Tomorrow I'll return to help again. Every day at a sheepdog trial is another step down the right road to life I can't wait to turn around three times on and lay down in. Which I will walk down past trotting horses and their carts in my comfortable boots. I'll find my farm, and when I do I'll meet you there.

i'll tell you all about it

Friday, July 10, 2009

a new year, a fresh start

As a birthday present to myself I brought home a small pile of chicks from the feed store. I went into the store planning to just pick up straw and scratch grains but saw that sign posted by the register: Extra Laying Hens: 2.80 each and ended up driving home with a small box of day-old poultry in the front seat. Since I lost so many birds from this fox it felt like a proper present, the thing to do. As I write you five chicks (four Rhode Island Red pullets and one Golden-Laced Wyandotte Rooster) and a Turkey poult (an heirloom breed called the Narragansett, also from Rhode Island) are chirping from the safety of their bathroom brooder box. The chickens are for Cold Antler, but the turkey is for my friend Phil's Thanksgiving (or Christmas, since it is already July) Table. I'd offer the bird to my own family, but that was a disaster last year. (Not everyone wants to meet their meat...)

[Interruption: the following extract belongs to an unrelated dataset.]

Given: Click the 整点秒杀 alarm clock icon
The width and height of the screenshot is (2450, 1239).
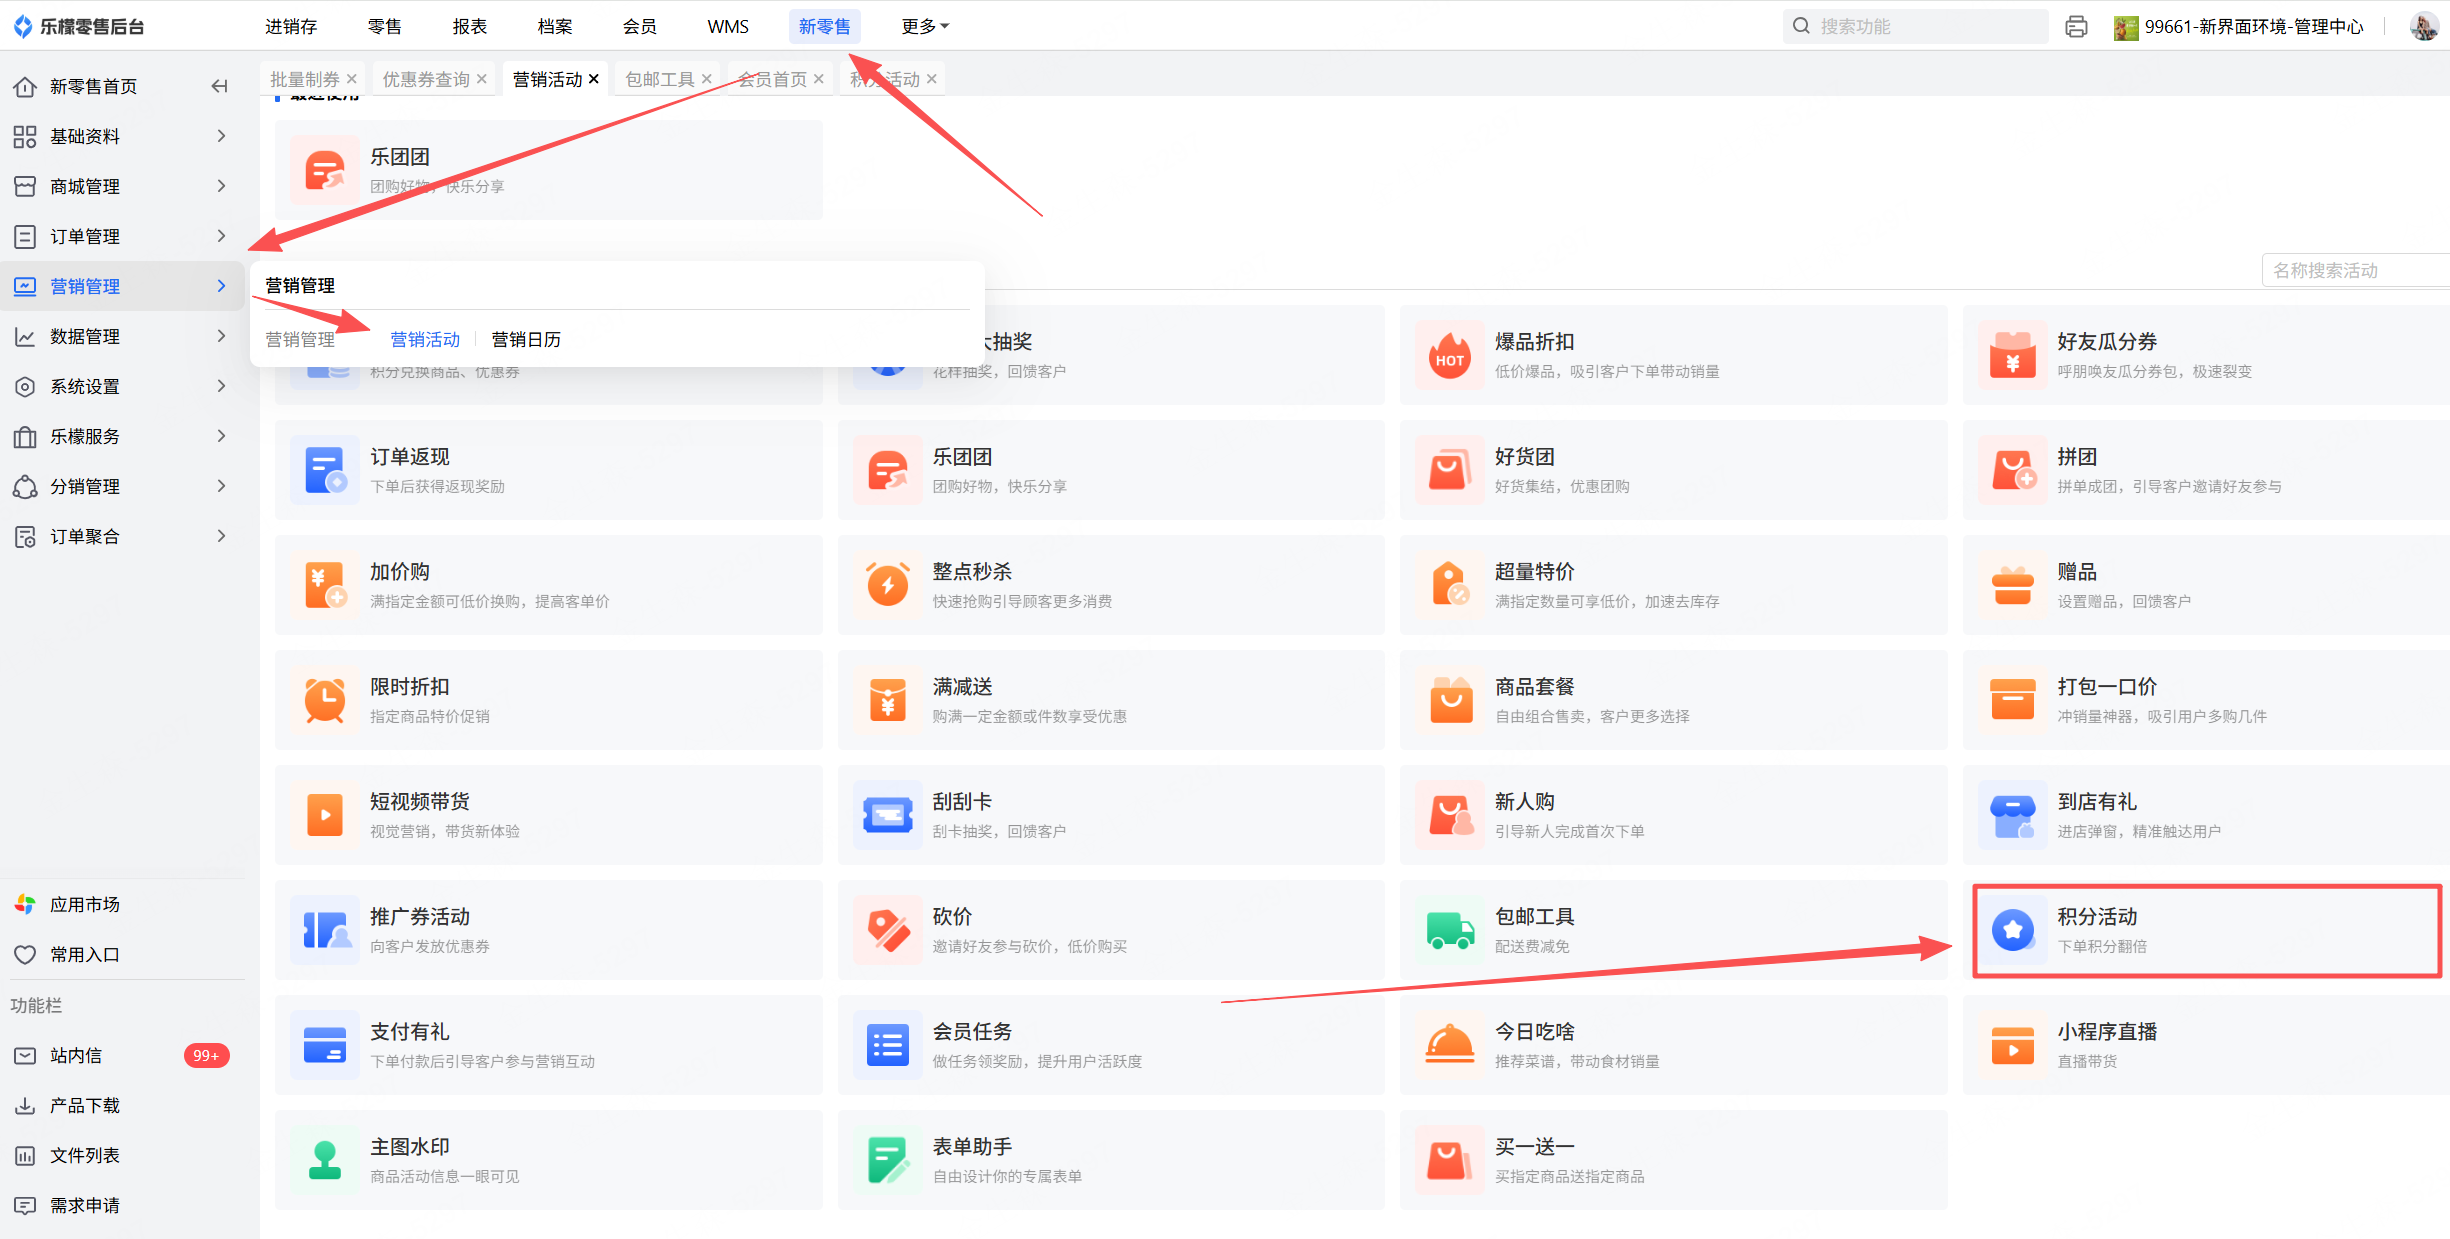Looking at the screenshot, I should point(887,585).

Tonight I farmed with a rifle by my side and a loaded clip in my pocket. As I mulched and weeded the garden I let the birds out of their confinement for some armed supervision. No sign of the fox in days, but I am ready when he comes. I have a baited Havahart trap set near the coop (which I rented from my neighbor's gas station for a dollar a day) and have been hunting every morning. I go outside at dawn with hot coffee and my .22 and wait. I have no pity for the fool. I'll hang his pelt on my wall.

There was this moment when I was walking out to the garden with a rifle over my right shoulder and two tomato plants in my left hand and I thought to myself: this perfectly sums me up as a woman.

I propped the gun by the garden fence and let Finn out to romp on his tie-out. I watched the birds scratch and hunt worms and salamanders all around me while I cleaned out their coop. It was a back-breaking few hours of pitchforking old crap-lined straw, but the hard work felt good. I've been stressed out all week, and tired as hell. Not getting enough sleep and over-thinking too much. It was good to just dive into grunt work. I am covered in chicken poo and sweat as I check in with you. I am the picture of disgusting. Happy Birthday to me.

This weekend will be packed with things I love. My farm will be front and center, (there is so much to do here) but I have taken off from work Monday for my own mental health and as another small gift to myself. Instead of the office, Finn and I are heading on a local trail for his first-ever pack hike. It'll be short, and his pack empty, but a beginning none the less. (He's already walking on lead up to a mile every day by my side, and has been borrowing Jazz's dog pack as draft-animal training wheels.) I think It'll be fun. I might make him carry a sandwich for me. We'll do lunch. Clearly, I am a very exciting young person. Lunch dates with ruminants...

Tomorrow morning I am getting up early and driving over the mountain to Merck Forest for the Annual NEBCA Open Sheepdog Trials. I am hoping to either help in the pen or by learning to keep score. (In case I end up in the shoot, loading four sheep at a time onto the trial fields...I'll wear my boots) That day will be wonderful, and probably stir up all sorts of longings for my own lamb and wool farm, a dream that keeps me up at night and makes my stomach turn when I think it might not happen... But maybe someday I'll get my farm, and a good border collie or two by my side. That is the hope. I am big on hope. You have no idea.

Anyway, I'm sure you'll hear all about that tomorrow.

Tonight however, I turn 27. I'm covered in mud, sweat, chicken shit and smell like death—but I am happy. Not blissful. It's been a crap week, but happy. Now, I am going to shower like I have never showered before, slice into the watermellon sitting on my counter, tune my fiddle and guitar and light up the porch with as many candles as I can manage. Tonight I will throw myself a birthday concert. The theme: a new year, a fresh start.